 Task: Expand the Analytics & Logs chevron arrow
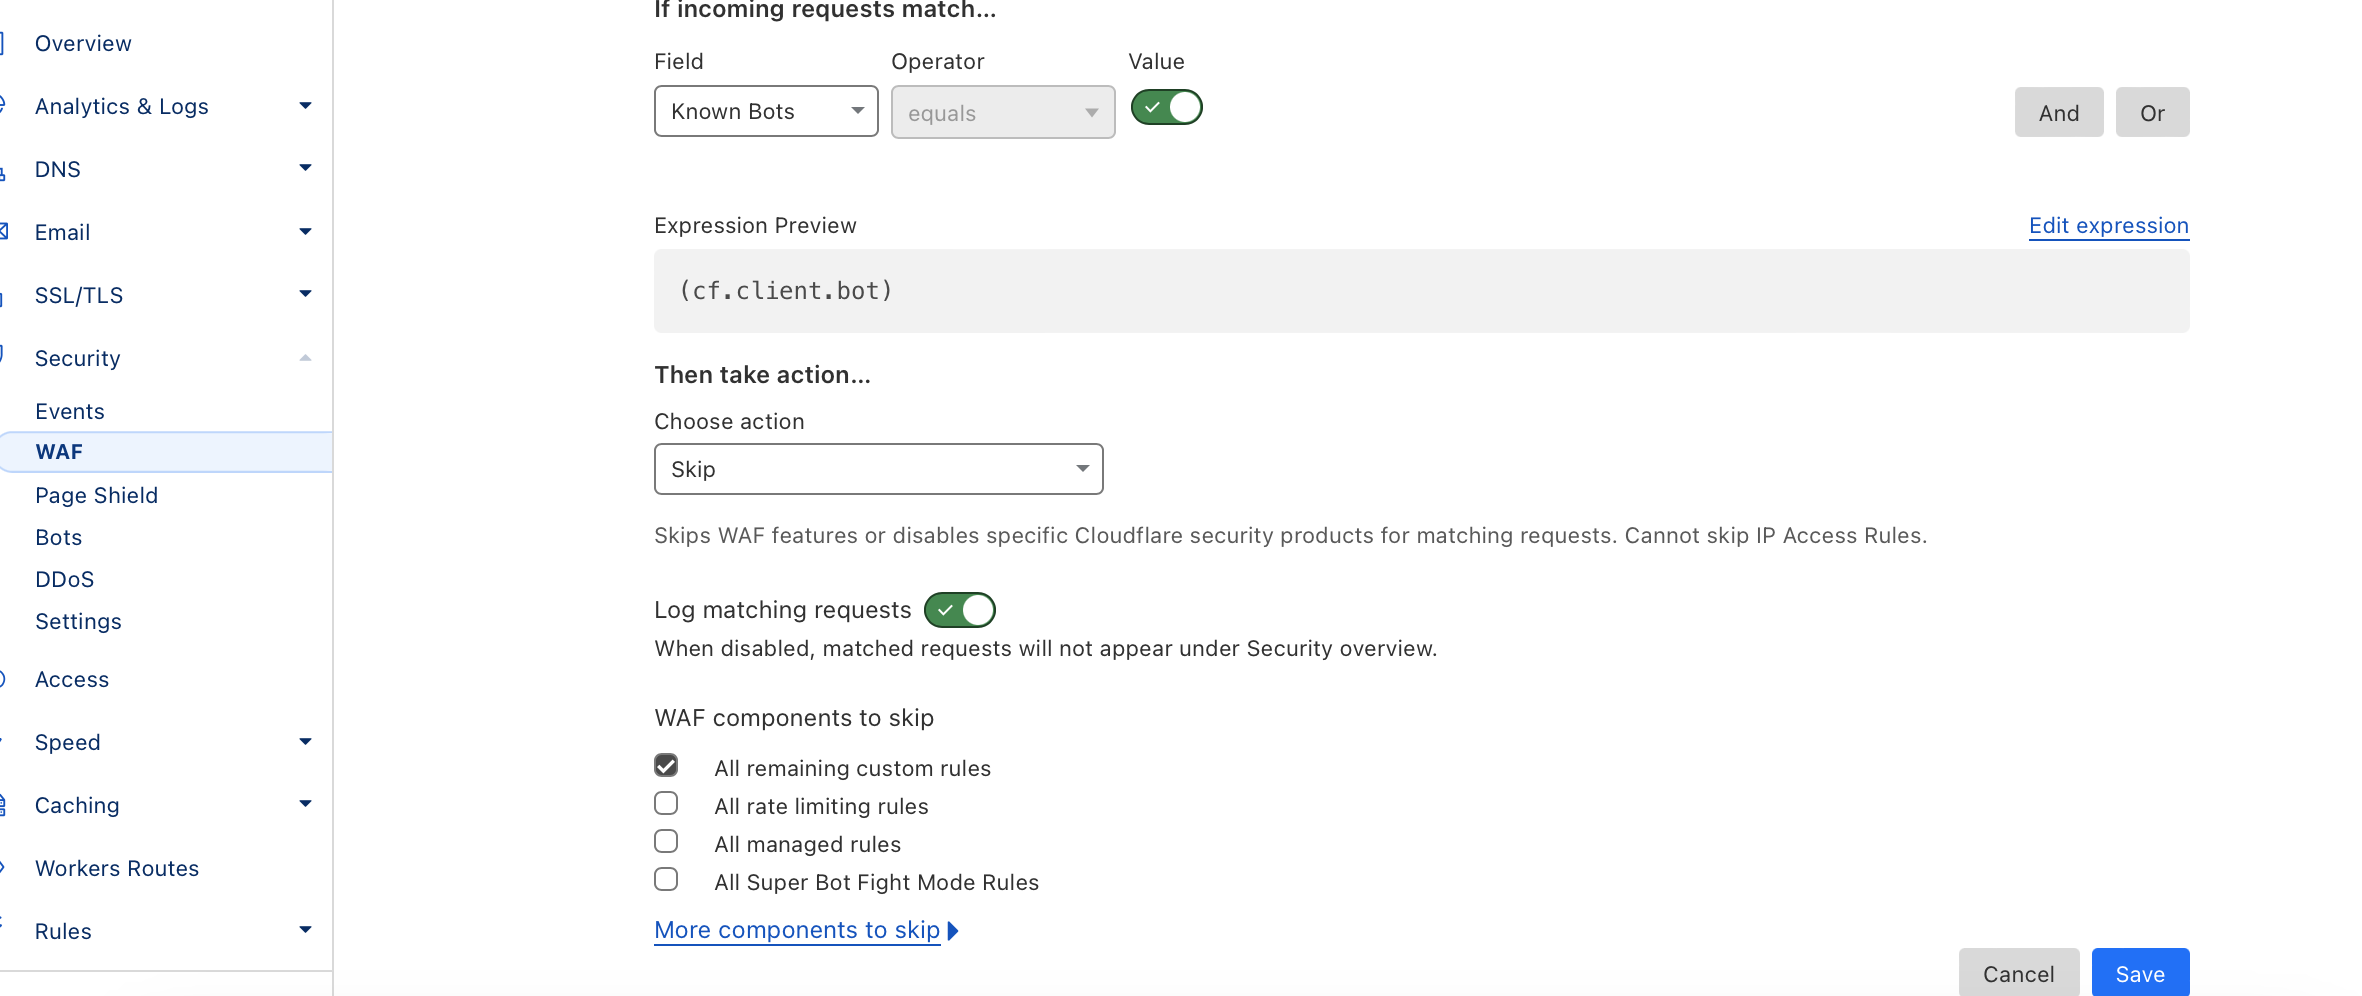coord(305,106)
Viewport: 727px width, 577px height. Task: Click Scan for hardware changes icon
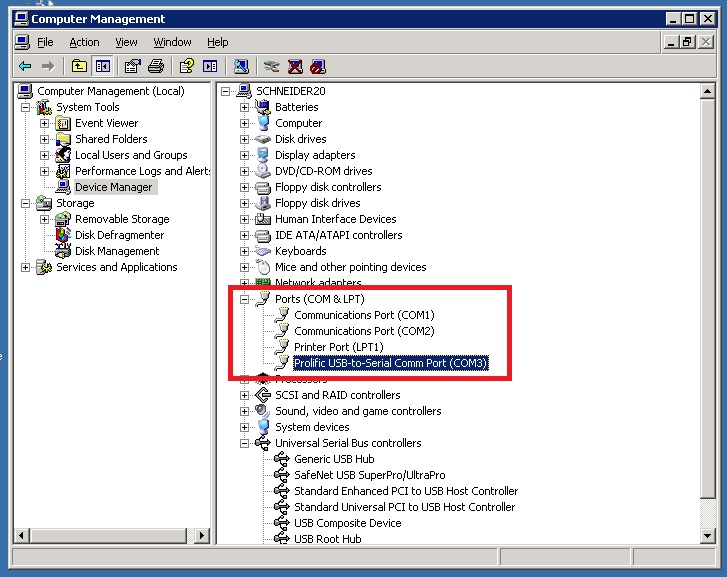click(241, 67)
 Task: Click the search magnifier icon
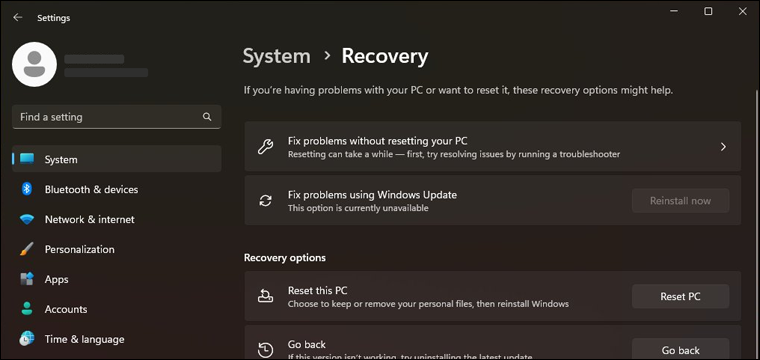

- **Exercise prompt**: Gather every line of the records above that contains the string "icon", and copy each one in full. Case counts, so a line matches only if the string appears with the same capitalization.

- **Problem solution**:
Viewport: 727px width, 577px height. Task: Click Scan for hardware changes icon
 Task: Click the search magnifier icon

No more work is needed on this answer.